> [TEXT EXTRACT]
** BEGIN **

The above plot is bundled up in a way that makes it difficult to interpret. Adding together all years and industries without showing them in the plot, clouds the results.

Here, I show three different solutions to this, including some plot customization.

  1. One solution to this is to use filter to get only one year and one industry category. Let’s look at the industry category “TOTAL” (which means we get the complete greenhouse gas emissions for all industries) for the year 2018. In this plot, we also use fct_reorder to get the bars in a more readable order, and coord_flip to flip the plot around, making the names of the countries more readable.
green_research %>%
  filter(time == 2018) %>% # Picking the year 2018
  filter(industry == "TOTAL") %>% # Picking the category "TOTAL"
  filter(!geo %in% c("TR", "RS")) %>% # Removing countries with no values
  ggplot(aes(fct_reorder(geo, GHG), GHG)) + # Using fct_reorder to change the order to the bars so that the biggest one comes first
  geom_bar(stat = "identity") +
  coord_flip() # Flipping the plot to get the X-axis on the Y-axis

  1. Another alternative is to aggregate the results. For example, instead of picking the year 2018 to show in the plot, we can find the sum of greenhouse gas emission for all years, from 2010 to 2020, per country. Again, we filter out the industry category “TOTAL”, and then we use group_by and summarise to find the total sum of greenhouse gas emissions from 2010 to 2020 grouped by country.
aggregate_emission <- green_research %>%
  filter(industry == "TOTAL") %>% # Picking the industry category "TOTAL"
  group_by(geo) %>% # Find aggregates grouped by the geo variable (i.e. countries)
  summarise(total_emission = sum(GHG, na.rm = TRUE)) # Aggregate up total emissions using sum(), also specifying na.rm = TRUE to look past missing values

aggregate_emission %>% 
  head() # Showing the first six rows of the new dataset
# A tibble: 6 × 2
  geo   total_emission
  <chr>          <dbl>
1 AT         74485139.
2 BE         87478409.
3 BG         84754271.
4 CH         44345741.
5 CY         89634740.
6 CZ        109624427.
aggregate_emission %>%
  filter(!geo %in% c("TR", "RS")) %>% 
  ggplot(aes(fct_reorder(geo, total_emission), total_emission)) +  
  geom_bar(stat = "identity") + 
  coord_flip() 

  1. Lastly, we can choose to plot the extra variables in addition to the ones we already have in the bar plot. To do this, we use the fill argument. This argument alone would create a stacked bar plot. To get the bars next to each other, add the argument position = "dodge" inside geom_bar() This way, we get bars of a different category beside each other for each category. This quickly creates a ton of bars, so in the plot below, I choose to filter out only Germany (DE), the United Kingdom (UK) and France (FR). Now we get the greenhouse gas emission per industry per country for 2018.
green_research %>%
  filter(time == 2018) %>% # Picking the year 2018 again
  filter(industry != "TOTAL") %>% # Removing the category "TOTAL"
  filter(geo %in% c("DE", "FR", "UK")) %>% # Picking the countries DE, FR and UK
  ggplot(aes(geo, GHG, fill = industry)) +  # fill = industry adds a third variable to the plot -- industry
  geom_bar(stat = "identity", position = "dodge") + # position = "dodge" places the bars next to each other
  coord_flip()

** END **

> [PROBLEM REQUIREMENTS]
Please write out the plotting tutorial from the words "Here, I show" through the words "countries more readable.", substituting "sector" for "industry category". These records come from a separate source.

Records for text and element pointing:

** BEGIN **

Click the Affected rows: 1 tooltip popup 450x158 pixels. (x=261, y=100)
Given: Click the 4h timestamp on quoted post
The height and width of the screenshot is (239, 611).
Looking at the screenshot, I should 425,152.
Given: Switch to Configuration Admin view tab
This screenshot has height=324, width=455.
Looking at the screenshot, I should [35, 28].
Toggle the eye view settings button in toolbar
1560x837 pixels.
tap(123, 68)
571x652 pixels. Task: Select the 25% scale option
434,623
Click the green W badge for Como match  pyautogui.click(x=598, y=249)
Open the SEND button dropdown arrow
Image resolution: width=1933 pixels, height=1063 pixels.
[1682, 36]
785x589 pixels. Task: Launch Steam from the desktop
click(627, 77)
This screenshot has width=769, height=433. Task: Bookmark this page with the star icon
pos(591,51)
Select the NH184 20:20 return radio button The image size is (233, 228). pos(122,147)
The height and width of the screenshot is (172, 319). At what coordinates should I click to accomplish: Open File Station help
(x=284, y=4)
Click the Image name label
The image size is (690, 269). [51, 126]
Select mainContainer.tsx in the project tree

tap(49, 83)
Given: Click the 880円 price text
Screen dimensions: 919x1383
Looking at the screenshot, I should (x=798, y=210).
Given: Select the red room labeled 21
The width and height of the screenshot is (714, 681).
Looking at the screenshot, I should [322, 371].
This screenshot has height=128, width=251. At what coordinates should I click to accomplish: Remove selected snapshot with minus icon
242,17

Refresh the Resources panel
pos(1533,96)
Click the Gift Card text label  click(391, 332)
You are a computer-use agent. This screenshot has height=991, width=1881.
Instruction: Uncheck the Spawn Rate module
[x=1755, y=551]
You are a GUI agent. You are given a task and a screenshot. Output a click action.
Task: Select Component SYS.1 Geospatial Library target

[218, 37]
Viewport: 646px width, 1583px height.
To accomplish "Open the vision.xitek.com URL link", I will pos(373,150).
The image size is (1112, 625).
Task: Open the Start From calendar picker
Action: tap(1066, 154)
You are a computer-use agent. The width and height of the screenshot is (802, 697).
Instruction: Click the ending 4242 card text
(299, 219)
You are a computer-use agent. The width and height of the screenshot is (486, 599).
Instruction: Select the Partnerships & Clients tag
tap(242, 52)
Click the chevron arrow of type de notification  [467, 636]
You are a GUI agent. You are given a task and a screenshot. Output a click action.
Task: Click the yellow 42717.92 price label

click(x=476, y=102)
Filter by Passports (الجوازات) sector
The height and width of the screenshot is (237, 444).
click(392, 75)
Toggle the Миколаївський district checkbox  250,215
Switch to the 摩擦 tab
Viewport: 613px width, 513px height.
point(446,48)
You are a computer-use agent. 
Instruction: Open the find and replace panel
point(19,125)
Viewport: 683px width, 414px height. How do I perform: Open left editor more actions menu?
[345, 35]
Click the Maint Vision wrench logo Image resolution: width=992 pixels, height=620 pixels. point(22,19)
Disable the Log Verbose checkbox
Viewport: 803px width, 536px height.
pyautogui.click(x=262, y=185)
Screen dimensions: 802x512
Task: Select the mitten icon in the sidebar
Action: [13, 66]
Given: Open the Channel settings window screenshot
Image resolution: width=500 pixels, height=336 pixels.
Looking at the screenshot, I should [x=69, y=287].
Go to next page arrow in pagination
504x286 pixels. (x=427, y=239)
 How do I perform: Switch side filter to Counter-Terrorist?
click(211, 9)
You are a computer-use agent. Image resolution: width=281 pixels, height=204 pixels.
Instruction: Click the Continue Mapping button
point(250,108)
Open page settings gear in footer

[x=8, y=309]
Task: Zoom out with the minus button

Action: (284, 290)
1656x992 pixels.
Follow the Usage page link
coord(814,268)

** END **

> [EXERCISE ANSWER]
Here, I show three different solutions to this, including some plot customization.

  1. One solution to this is to use filter to get only one year and one sector. Let’s look at the sector “TOTAL” (which means we get the complete greenhouse gas emissions for all industries) for the year 2018. In this plot, we also use fct_reorder to get the bars in a more readable order, and coord_flip to flip the plot around, making the names of the countries more readable.